OBJECTIVE. Count the lines below that contain the word "Open", and reply with the number only.

MATERIAL SHOWN.
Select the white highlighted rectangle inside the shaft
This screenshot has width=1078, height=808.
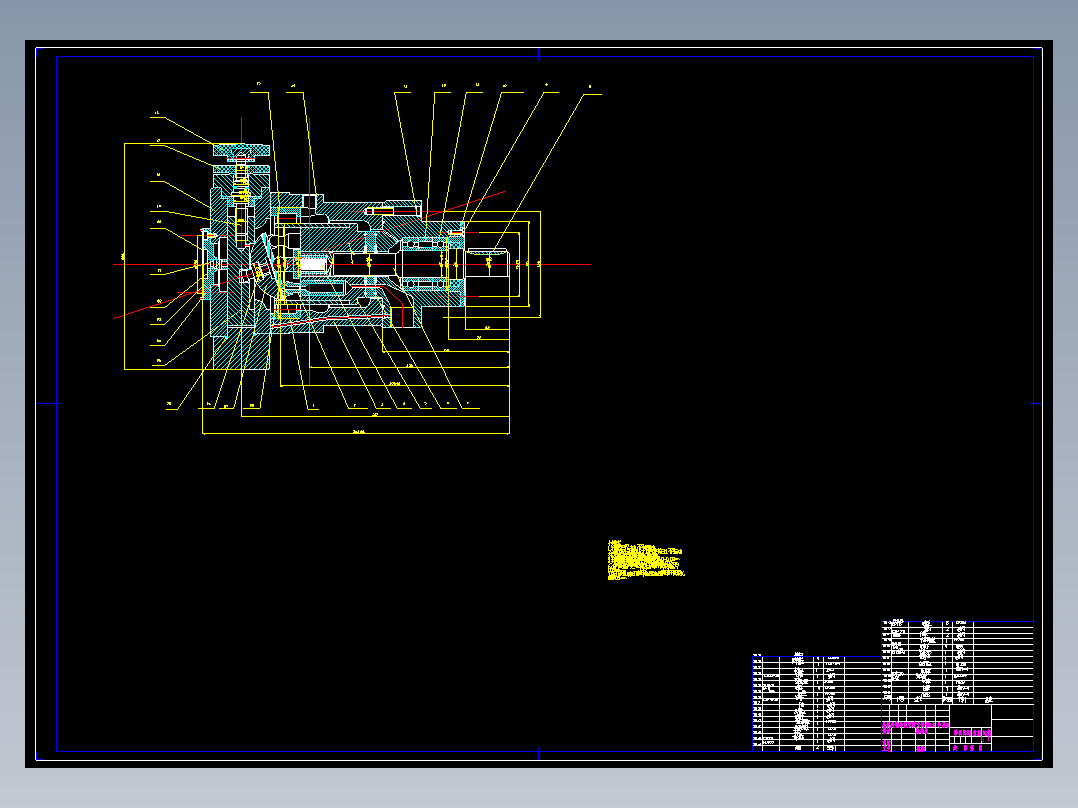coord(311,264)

--

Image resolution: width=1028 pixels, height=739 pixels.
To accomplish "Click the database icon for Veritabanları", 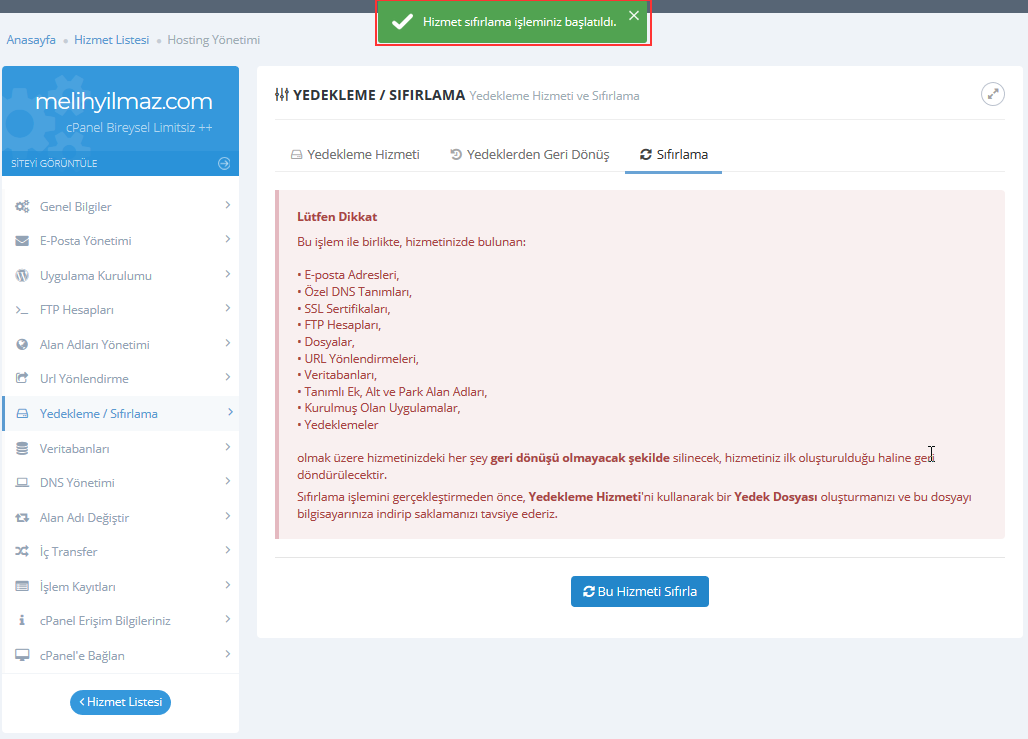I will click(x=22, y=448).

==

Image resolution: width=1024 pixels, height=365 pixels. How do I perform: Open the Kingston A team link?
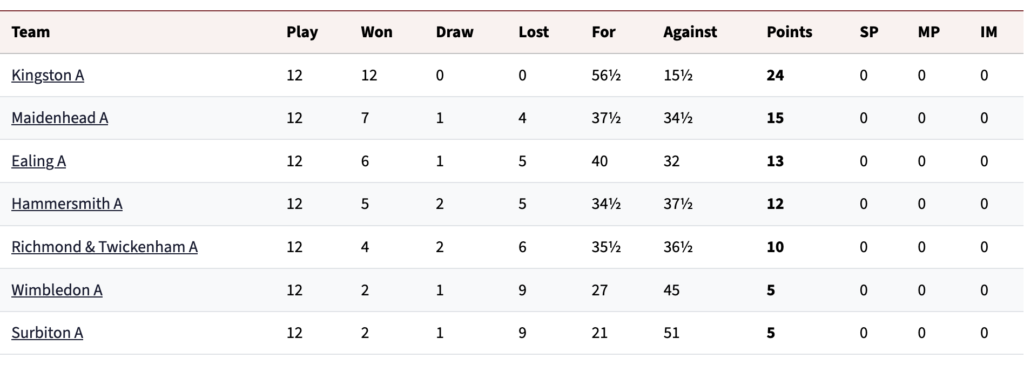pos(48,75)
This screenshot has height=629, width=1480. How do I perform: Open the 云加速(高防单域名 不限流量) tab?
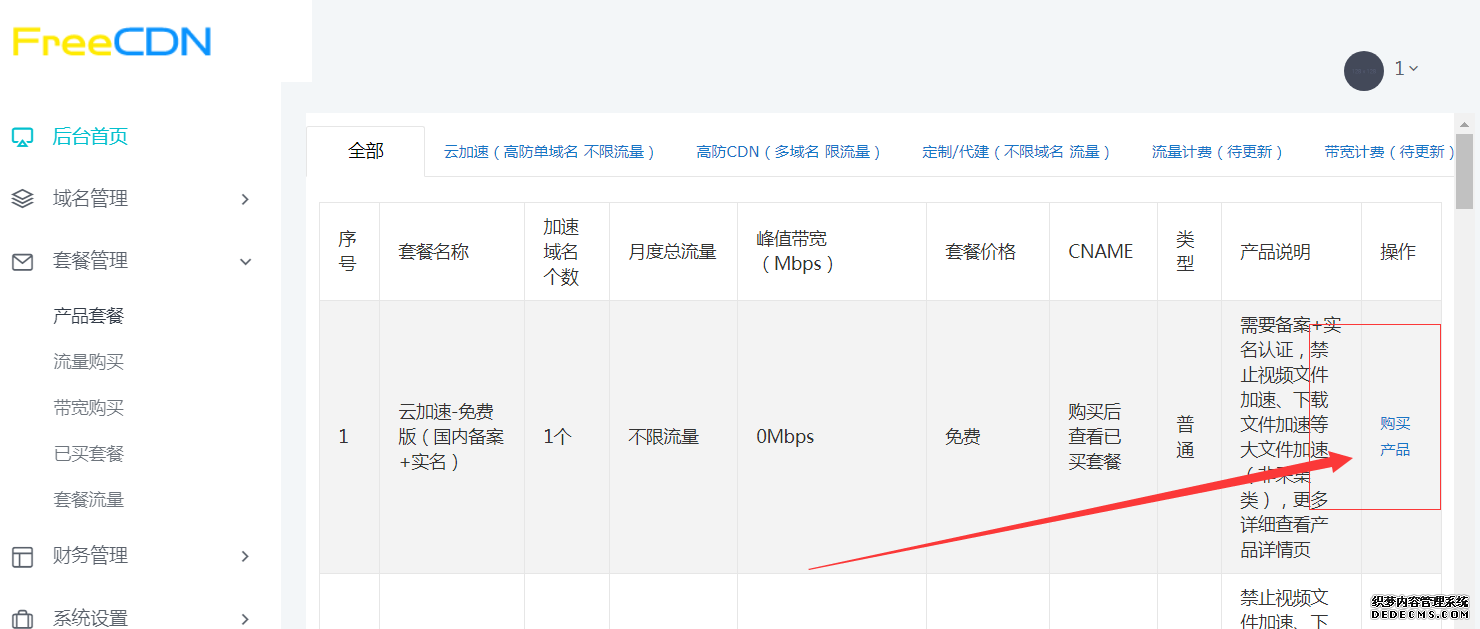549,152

TASK ANSWER. 2